_TASK_
Each line below needs to be restated word for word.

--- START ---

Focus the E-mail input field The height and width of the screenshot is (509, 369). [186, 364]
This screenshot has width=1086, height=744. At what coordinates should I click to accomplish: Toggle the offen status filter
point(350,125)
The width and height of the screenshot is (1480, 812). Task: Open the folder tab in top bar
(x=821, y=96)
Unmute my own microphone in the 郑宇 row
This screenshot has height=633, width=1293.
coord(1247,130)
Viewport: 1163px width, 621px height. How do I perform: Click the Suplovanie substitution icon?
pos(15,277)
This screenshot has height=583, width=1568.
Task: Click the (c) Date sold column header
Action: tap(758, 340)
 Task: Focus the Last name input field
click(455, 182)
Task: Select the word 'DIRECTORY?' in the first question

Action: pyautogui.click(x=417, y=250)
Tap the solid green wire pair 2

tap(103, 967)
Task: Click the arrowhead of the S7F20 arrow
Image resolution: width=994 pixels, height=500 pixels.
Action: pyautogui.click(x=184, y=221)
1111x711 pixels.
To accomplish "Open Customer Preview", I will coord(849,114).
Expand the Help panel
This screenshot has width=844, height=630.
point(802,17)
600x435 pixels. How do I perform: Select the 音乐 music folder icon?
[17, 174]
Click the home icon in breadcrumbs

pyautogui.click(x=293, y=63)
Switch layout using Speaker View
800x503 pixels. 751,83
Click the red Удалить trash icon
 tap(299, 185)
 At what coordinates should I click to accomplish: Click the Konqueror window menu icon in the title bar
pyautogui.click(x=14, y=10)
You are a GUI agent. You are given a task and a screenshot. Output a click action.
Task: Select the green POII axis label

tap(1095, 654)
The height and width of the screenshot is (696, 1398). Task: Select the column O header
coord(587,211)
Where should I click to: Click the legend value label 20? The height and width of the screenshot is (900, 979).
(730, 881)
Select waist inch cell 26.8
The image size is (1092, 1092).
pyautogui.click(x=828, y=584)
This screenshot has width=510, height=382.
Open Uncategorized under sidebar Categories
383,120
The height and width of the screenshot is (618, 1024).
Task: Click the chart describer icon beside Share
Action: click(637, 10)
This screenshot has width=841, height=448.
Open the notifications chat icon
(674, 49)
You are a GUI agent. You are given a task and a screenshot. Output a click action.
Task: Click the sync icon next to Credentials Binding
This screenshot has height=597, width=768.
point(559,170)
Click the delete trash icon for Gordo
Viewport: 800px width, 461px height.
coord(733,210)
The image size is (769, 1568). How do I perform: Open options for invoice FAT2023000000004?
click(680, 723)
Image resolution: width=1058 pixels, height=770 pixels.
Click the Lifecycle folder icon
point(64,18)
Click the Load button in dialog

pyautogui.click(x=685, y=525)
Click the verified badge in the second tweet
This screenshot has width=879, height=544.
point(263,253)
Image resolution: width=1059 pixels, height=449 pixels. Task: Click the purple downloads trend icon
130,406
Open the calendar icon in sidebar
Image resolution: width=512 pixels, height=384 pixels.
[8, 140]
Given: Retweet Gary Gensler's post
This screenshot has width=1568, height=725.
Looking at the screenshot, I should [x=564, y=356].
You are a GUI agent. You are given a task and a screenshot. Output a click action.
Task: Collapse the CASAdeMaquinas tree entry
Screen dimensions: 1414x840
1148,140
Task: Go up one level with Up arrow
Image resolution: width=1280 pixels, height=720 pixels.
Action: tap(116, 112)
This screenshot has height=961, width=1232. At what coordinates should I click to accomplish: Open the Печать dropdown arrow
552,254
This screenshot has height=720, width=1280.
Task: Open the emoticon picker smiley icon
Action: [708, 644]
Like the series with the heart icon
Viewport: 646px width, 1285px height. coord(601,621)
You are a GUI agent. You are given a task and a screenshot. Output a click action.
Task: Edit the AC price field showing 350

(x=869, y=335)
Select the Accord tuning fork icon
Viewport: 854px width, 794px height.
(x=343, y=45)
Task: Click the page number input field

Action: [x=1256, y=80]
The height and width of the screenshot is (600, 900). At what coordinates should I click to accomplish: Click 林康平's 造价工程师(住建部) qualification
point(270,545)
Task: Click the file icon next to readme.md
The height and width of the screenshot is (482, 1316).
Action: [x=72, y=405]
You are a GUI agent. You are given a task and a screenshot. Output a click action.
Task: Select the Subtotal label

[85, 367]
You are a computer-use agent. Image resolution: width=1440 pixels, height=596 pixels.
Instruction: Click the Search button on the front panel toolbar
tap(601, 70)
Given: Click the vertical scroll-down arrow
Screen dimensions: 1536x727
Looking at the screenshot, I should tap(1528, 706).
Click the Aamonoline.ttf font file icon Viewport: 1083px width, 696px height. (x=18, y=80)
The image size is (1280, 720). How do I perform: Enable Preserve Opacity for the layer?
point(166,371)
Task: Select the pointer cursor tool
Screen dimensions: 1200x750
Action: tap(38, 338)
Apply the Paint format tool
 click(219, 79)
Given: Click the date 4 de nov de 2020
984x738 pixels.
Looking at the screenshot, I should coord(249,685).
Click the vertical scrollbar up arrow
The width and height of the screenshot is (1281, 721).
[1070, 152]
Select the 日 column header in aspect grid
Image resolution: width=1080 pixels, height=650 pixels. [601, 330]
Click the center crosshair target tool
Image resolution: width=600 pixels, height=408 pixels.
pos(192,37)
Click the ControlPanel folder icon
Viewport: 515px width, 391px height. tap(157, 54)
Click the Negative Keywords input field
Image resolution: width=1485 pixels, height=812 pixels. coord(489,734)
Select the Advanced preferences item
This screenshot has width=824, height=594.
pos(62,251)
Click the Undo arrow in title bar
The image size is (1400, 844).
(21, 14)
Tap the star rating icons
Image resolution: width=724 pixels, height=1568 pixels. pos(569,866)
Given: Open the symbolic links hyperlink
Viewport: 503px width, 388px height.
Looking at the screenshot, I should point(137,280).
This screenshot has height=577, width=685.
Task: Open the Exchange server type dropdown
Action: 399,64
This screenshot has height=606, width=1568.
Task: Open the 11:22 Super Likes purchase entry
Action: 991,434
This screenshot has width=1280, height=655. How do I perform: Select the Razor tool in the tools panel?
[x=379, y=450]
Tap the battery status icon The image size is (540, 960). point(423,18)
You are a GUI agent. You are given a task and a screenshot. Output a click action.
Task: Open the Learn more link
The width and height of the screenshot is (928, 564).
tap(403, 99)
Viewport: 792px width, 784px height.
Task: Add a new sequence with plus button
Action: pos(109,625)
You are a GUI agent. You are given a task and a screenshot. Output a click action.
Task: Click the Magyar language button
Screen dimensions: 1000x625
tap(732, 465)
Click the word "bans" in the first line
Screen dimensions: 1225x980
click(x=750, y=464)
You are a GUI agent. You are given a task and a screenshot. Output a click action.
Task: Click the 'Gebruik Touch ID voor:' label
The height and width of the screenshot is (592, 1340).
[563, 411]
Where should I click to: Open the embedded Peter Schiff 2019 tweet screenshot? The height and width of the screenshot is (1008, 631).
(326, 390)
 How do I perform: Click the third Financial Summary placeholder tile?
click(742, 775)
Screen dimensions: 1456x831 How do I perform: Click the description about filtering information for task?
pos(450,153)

--- END ---

_TASK OUTPUT_
Focus the E-mail input field The height and width of the screenshot is (509, 369). [186, 364]
This screenshot has width=1086, height=744. At what coordinates should I click to accomplish: Toggle the offen status filter
point(350,125)
The width and height of the screenshot is (1480, 812). Task: Open the folder tab in top bar
(x=821, y=96)
Unmute my own microphone in the 郑宇 row
This screenshot has height=633, width=1293.
coord(1247,130)
Viewport: 1163px width, 621px height. How do I perform: Click the Suplovanie substitution icon?
pos(15,277)
This screenshot has height=583, width=1568.
Task: Click the (c) Date sold column header
Action: tap(758, 340)
 Task: Focus the Last name input field
click(455, 182)
Task: Select the word 'DIRECTORY?' in the first question

Action: pyautogui.click(x=417, y=250)
Tap the solid green wire pair 2

tap(103, 967)
Task: Click the arrowhead of the S7F20 arrow
Image resolution: width=994 pixels, height=500 pixels.
Action: pyautogui.click(x=184, y=221)
1111x711 pixels.
To accomplish "Open Customer Preview", I will coord(849,114).
Expand the Help panel
This screenshot has width=844, height=630.
point(802,17)
600x435 pixels. How do I perform: Select the 音乐 music folder icon?
[17, 174]
Click the home icon in breadcrumbs

pyautogui.click(x=293, y=63)
Switch layout using Speaker View
800x503 pixels. 751,83
Click the red Удалить trash icon
 tap(299, 185)
 At what coordinates should I click to accomplish: Click the Konqueror window menu icon in the title bar
pyautogui.click(x=14, y=10)
You are a GUI agent. You are given a task and a screenshot. Output a click action.
Task: Select the green POII axis label

tap(1095, 654)
The height and width of the screenshot is (696, 1398). Task: Select the column O header
coord(587,211)
Where should I click to: Click the legend value label 20? The height and width of the screenshot is (900, 979).
(730, 881)
Select waist inch cell 26.8
The image size is (1092, 1092).
pyautogui.click(x=828, y=584)
This screenshot has width=510, height=382.
Open Uncategorized under sidebar Categories
383,120
The height and width of the screenshot is (618, 1024).
Task: Click the chart describer icon beside Share
Action: click(637, 10)
This screenshot has width=841, height=448.
Open the notifications chat icon
(674, 49)
You are a GUI agent. You are given a task and a screenshot. Output a click action.
Task: Click the sync icon next to Credentials Binding
This screenshot has height=597, width=768.
point(559,170)
Click the delete trash icon for Gordo
Viewport: 800px width, 461px height.
coord(733,210)
The image size is (769, 1568). How do I perform: Open options for invoice FAT2023000000004?
click(680, 723)
Image resolution: width=1058 pixels, height=770 pixels.
Click the Lifecycle folder icon
point(64,18)
Click the Load button in dialog

pyautogui.click(x=685, y=525)
Click the verified badge in the second tweet
This screenshot has width=879, height=544.
point(263,253)
Image resolution: width=1059 pixels, height=449 pixels. Task: Click the purple downloads trend icon
130,406
Open the calendar icon in sidebar
Image resolution: width=512 pixels, height=384 pixels.
[8, 140]
Given: Retweet Gary Gensler's post
This screenshot has width=1568, height=725.
Looking at the screenshot, I should [x=564, y=356].
You are a GUI agent. You are given a task and a screenshot. Output a click action.
Task: Collapse the CASAdeMaquinas tree entry
Screen dimensions: 1414x840
1148,140
Task: Go up one level with Up arrow
Image resolution: width=1280 pixels, height=720 pixels.
Action: tap(116, 112)
This screenshot has height=961, width=1232. At what coordinates should I click to accomplish: Open the Печать dropdown arrow
552,254
This screenshot has height=720, width=1280.
Task: Open the emoticon picker smiley icon
Action: [708, 644]
Like the series with the heart icon
Viewport: 646px width, 1285px height. coord(601,621)
You are a GUI agent. You are given a task and a screenshot. Output a click action.
Task: Edit the AC price field showing 350

(x=869, y=335)
Select the Accord tuning fork icon
Viewport: 854px width, 794px height.
(x=343, y=45)
Task: Click the page number input field

Action: [x=1256, y=80]
The height and width of the screenshot is (600, 900). At what coordinates should I click to accomplish: Click 林康平's 造价工程师(住建部) qualification
point(270,545)
Task: Click the file icon next to readme.md
The height and width of the screenshot is (482, 1316).
Action: [x=72, y=405]
You are a GUI agent. You are given a task and a screenshot. Output a click action.
Task: Select the Subtotal label

[85, 367]
You are a computer-use agent. Image resolution: width=1440 pixels, height=596 pixels.
Instruction: Click the Search button on the front panel toolbar
tap(601, 70)
Given: Click the vertical scroll-down arrow
Screen dimensions: 1536x727
Looking at the screenshot, I should tap(1528, 706).
Click the Aamonoline.ttf font file icon Viewport: 1083px width, 696px height. (x=18, y=80)
The image size is (1280, 720). How do I perform: Enable Preserve Opacity for the layer?
point(166,371)
Task: Select the pointer cursor tool
Screen dimensions: 1200x750
Action: tap(38, 338)
Apply the Paint format tool
 click(219, 79)
Given: Click the date 4 de nov de 2020
984x738 pixels.
Looking at the screenshot, I should coord(249,685).
Click the vertical scrollbar up arrow
The width and height of the screenshot is (1281, 721).
[1070, 152]
Select the 日 column header in aspect grid
Image resolution: width=1080 pixels, height=650 pixels. [601, 330]
Click the center crosshair target tool
Image resolution: width=600 pixels, height=408 pixels.
pos(192,37)
Click the ControlPanel folder icon
Viewport: 515px width, 391px height. tap(157, 54)
Click the Negative Keywords input field
Image resolution: width=1485 pixels, height=812 pixels. coord(489,734)
Select the Advanced preferences item
This screenshot has width=824, height=594.
pos(62,251)
Click the Undo arrow in title bar
The image size is (1400, 844).
(21, 14)
Tap the star rating icons
Image resolution: width=724 pixels, height=1568 pixels. pos(569,866)
Given: Open the symbolic links hyperlink
Viewport: 503px width, 388px height.
Looking at the screenshot, I should point(137,280).
This screenshot has height=577, width=685.
Task: Open the Exchange server type dropdown
Action: 399,64
This screenshot has height=606, width=1568.
Task: Open the 11:22 Super Likes purchase entry
Action: 991,434
This screenshot has width=1280, height=655. How do I perform: Select the Razor tool in the tools panel?
[x=379, y=450]
Tap the battery status icon The image size is (540, 960). point(423,18)
You are a GUI agent. You are given a task and a screenshot. Output a click action.
Task: Open the Learn more link
The width and height of the screenshot is (928, 564).
tap(403, 99)
Viewport: 792px width, 784px height.
Task: Add a new sequence with plus button
Action: pos(109,625)
You are a GUI agent. You are given a task and a screenshot. Output a click action.
Task: Click the Magyar language button
Screen dimensions: 1000x625
tap(732, 465)
Click the word "bans" in the first line
Screen dimensions: 1225x980
click(x=750, y=464)
You are a GUI agent. You are given a task and a screenshot. Output a click action.
Task: Click the 'Gebruik Touch ID voor:' label
The height and width of the screenshot is (592, 1340).
[563, 411]
Where should I click to: Open the embedded Peter Schiff 2019 tweet screenshot? The height and width of the screenshot is (1008, 631).
(326, 390)
 How do I perform: Click the third Financial Summary placeholder tile?
click(742, 775)
Screen dimensions: 1456x831 How do I perform: Click the description about filtering information for task?
pos(450,153)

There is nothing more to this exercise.